Kelly, 67, of Weston, joined the company as president in 1993, became chief executive in 1998, and added the title of chairman in 2000. He retired as chief executive in 2011, succeeded by David Long, who will also replace Kelly as chairman of the board of directors. The change takes effect June 28.
“Ted set the organization on the healthy path it travels today,” Long said. “He had the vision to move Liberty from being a workers’ compensation writer in the US to a global insurer.”
Kelly could not be reached for comment.
Kelly became the source of controversy last year when state insurance filings revealed he received nearly $50 million a year from 2008 to 2010.
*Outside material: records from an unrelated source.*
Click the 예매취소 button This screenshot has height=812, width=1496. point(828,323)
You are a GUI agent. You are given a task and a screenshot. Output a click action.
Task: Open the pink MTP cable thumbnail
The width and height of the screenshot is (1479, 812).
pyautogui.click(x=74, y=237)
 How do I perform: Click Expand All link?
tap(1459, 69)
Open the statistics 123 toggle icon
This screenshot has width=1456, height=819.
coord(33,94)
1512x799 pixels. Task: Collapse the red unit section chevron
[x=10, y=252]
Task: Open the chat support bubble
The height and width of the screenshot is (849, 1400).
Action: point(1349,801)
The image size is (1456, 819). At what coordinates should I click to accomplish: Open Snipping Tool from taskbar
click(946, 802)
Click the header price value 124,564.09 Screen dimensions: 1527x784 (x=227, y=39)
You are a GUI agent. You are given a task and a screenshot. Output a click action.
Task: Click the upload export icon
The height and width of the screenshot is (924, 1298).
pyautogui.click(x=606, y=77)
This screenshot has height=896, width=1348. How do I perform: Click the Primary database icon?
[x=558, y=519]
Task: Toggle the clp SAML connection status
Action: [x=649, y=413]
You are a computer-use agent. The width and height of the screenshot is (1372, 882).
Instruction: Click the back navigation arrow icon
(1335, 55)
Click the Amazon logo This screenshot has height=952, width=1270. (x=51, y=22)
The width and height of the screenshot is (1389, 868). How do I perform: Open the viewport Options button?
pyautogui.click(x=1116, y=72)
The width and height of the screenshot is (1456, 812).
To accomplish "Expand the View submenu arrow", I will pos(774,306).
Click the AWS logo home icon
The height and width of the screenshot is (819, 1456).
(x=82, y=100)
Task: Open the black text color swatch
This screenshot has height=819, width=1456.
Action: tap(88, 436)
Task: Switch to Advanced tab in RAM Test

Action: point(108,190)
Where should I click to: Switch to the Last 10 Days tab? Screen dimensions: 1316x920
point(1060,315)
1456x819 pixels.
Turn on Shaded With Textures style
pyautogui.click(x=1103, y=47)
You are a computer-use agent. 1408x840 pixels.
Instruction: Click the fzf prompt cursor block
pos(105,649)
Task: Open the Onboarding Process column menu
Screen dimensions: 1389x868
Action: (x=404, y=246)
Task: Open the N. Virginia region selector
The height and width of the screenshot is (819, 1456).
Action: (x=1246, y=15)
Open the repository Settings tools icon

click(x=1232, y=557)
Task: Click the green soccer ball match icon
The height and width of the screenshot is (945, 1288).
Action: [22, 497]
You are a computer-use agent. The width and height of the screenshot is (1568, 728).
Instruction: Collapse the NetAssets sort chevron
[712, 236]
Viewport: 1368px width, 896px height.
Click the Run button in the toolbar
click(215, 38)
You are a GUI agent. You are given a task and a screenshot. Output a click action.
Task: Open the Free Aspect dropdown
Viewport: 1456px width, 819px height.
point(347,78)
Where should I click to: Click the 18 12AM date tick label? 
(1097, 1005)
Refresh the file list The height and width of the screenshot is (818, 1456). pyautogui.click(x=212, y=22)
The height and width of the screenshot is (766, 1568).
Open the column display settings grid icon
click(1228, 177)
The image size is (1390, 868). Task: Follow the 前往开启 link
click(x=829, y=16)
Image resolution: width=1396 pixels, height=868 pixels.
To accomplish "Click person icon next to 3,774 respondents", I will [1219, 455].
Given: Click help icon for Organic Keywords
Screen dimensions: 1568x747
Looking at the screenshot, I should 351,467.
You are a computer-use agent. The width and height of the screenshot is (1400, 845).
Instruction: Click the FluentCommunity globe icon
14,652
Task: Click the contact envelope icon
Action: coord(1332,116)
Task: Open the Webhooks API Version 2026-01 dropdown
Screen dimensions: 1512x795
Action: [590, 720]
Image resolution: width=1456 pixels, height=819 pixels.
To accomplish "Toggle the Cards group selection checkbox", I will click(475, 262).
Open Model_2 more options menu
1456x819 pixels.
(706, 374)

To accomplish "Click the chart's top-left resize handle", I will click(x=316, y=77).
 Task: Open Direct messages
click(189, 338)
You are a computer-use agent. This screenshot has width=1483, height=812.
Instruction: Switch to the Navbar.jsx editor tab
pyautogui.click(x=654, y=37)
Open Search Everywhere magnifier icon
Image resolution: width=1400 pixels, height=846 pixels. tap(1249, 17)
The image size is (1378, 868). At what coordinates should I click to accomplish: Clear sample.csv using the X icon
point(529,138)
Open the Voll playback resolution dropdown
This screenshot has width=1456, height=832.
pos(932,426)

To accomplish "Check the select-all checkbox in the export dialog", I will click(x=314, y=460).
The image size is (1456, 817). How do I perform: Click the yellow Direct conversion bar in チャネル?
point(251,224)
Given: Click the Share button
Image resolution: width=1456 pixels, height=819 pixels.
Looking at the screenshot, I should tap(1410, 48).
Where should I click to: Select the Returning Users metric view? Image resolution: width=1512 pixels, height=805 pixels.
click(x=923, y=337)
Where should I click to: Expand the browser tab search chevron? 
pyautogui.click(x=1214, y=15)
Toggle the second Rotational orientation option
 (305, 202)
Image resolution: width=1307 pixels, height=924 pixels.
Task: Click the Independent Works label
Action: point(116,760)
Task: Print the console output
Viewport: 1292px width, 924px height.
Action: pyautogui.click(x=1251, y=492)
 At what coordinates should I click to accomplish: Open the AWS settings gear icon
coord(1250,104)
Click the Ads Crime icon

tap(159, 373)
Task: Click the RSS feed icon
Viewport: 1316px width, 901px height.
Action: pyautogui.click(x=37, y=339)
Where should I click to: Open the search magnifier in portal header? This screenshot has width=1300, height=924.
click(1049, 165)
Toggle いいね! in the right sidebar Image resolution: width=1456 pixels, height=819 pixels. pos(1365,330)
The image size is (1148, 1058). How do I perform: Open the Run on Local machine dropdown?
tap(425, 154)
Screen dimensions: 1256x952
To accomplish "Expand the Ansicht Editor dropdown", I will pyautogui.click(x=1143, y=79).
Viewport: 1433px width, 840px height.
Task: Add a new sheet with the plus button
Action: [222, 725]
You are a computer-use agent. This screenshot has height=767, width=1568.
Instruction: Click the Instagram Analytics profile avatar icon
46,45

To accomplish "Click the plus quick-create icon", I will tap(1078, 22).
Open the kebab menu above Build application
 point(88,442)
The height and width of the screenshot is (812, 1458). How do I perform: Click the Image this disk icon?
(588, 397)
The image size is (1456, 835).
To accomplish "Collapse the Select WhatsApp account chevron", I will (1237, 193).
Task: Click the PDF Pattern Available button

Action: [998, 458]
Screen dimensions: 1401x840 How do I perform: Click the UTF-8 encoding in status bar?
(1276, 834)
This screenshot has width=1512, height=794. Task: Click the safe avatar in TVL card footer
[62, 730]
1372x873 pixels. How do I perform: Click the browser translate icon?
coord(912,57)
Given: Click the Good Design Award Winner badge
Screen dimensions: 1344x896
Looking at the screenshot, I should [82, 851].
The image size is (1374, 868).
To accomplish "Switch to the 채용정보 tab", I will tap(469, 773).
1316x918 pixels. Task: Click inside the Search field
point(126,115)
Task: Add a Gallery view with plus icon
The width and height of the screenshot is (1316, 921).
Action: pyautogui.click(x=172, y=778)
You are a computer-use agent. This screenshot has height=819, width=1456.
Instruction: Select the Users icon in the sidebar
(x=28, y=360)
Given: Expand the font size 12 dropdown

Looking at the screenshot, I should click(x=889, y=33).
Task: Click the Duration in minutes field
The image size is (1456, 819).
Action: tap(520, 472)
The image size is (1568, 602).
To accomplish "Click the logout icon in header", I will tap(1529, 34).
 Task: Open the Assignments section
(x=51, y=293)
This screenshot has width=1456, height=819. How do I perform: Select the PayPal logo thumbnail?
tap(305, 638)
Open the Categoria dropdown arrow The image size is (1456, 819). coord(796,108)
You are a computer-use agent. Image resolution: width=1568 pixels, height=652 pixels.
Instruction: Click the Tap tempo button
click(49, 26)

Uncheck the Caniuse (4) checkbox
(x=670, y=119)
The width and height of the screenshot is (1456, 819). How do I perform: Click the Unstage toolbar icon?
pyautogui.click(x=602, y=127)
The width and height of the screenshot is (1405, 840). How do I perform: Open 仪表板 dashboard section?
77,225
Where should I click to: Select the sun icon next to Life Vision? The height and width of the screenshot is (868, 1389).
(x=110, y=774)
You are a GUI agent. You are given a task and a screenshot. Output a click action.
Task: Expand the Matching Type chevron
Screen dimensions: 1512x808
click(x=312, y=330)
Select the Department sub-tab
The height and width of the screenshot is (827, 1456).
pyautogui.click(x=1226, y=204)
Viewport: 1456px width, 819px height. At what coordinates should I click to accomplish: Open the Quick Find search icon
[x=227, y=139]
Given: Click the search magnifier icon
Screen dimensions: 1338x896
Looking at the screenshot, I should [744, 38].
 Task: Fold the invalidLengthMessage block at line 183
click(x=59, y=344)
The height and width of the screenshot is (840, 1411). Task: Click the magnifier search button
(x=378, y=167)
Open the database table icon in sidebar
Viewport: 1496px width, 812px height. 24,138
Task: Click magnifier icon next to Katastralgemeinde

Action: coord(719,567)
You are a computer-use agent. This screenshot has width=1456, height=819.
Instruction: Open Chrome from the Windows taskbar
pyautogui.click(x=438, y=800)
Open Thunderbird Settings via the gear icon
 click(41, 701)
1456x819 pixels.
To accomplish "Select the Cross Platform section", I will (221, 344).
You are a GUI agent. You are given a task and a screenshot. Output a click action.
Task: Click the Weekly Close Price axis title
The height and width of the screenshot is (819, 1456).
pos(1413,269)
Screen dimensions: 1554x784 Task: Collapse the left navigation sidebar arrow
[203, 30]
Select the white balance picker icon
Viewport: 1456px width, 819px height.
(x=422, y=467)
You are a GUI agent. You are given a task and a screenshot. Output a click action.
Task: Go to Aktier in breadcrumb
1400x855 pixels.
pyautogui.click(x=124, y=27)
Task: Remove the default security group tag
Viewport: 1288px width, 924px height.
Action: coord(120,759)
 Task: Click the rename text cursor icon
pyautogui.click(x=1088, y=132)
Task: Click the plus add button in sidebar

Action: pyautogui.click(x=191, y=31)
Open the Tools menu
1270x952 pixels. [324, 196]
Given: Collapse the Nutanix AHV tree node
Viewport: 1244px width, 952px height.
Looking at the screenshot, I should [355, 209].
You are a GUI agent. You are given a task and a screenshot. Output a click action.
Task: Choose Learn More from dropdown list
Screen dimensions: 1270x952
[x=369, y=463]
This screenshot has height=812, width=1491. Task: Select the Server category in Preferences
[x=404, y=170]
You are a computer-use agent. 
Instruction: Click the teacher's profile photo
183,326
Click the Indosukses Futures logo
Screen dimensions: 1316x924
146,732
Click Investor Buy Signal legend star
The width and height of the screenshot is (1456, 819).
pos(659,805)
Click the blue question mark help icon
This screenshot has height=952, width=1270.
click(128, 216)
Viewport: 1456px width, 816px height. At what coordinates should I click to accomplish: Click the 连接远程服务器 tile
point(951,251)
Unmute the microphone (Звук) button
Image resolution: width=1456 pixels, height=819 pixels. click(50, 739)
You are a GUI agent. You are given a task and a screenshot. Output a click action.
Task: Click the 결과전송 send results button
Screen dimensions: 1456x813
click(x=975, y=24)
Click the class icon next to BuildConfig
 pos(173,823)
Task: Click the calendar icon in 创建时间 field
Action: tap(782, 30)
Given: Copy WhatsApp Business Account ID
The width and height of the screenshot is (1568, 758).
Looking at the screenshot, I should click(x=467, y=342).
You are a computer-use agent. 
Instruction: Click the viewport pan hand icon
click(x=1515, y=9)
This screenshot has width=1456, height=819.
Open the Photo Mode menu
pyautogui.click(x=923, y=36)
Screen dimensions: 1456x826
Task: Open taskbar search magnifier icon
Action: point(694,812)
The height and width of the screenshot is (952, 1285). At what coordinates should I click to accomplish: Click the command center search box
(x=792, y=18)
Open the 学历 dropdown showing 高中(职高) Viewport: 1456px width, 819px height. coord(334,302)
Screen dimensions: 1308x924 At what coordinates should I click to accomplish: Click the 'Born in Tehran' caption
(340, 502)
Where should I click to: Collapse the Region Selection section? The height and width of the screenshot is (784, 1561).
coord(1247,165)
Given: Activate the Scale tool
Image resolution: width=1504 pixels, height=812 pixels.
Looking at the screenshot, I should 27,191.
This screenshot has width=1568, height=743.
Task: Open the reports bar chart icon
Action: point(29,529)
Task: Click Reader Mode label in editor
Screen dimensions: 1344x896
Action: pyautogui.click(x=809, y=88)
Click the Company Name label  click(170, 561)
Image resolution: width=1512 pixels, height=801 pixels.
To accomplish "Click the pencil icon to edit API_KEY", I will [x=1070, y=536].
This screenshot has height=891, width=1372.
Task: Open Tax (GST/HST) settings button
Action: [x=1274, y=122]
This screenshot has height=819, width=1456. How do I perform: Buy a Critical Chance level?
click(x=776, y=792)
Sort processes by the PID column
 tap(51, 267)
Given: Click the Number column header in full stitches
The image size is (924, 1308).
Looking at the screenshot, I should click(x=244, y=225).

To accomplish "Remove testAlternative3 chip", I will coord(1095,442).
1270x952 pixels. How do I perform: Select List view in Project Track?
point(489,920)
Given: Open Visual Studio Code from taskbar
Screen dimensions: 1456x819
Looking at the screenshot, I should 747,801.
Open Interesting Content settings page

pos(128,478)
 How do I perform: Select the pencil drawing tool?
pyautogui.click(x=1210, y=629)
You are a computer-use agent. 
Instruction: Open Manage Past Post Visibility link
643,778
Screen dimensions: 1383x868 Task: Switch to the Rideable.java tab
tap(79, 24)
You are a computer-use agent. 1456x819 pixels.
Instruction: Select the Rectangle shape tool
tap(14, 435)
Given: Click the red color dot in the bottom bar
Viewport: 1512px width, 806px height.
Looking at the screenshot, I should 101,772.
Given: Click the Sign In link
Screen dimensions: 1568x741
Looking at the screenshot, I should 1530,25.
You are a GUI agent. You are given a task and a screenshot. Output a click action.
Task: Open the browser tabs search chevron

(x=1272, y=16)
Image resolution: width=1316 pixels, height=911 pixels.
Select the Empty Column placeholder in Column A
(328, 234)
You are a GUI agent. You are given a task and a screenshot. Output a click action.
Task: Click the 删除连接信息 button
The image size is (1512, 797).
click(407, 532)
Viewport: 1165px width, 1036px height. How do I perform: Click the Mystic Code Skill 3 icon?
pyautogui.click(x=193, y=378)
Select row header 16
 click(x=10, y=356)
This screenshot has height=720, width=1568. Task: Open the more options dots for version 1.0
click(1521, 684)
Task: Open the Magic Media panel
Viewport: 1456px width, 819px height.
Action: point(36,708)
The company defended the pay, saying that it reflected Kelly’s success in transforming Liberty Mutual from a struggling insurer to a Fortune 100 company. Liberty Mutual officials also said regulatory filings skewed Kelly’s pay because they included long-term incentives that Kelly earned over the course of his career but cashed in near the end of his tenure.
Liberty Mutual is a mutual company, owned by its policyholders, and Attorney General Martha Coakley questioned why a company would increase rates on its policyholders at the same time it boosted a top executive’s pay to roughly $200 million in four years. The pay also sparked criticism from government watchdogs, irked that Liberty Mutual received $46.5 million in state and local tax incentives in 2010 to build a tower near its Back Bay headquarters and create 600 jobs.
The uproar over Kelly’s pay led the Legislature last year to require mutual insurers based in Massachusetts to either post executive pay details on their public website or mail the information to policyholders.
Kelly earned roughly $400,000 a year as chairman. Company spokesman John Cusolito said Kelly will relinquish access to company jets and other perks when he steps down.
The Irish native graduated from Queen’s University in Belfast, Northern Ireland, and earned a PhD in mathematics at MIT. He worked with Aetna Life and Casualty Co. for 18 years before joining Liberty Mutual, then a struggling firm that depended heavily on workers’ compensation business. Kelly diversified the business and expanded primarily through acquisitions, more than doubling its workforce and number of offices. Liberty Mutual had more than $34 billion in annual sales in 2011, Kelly’s last year as chief executive, up from $11 billion in 1998, his first year as CEO.
Kelly’s most contentious move came more than a decade ago, when he created a holding company for Liberty Mutual, which allowed the company to sell a minority stake in subsidiaries to outside investors without compensating policyholders. The change also made it more difficult to track the pay of Liberty Mutual executives.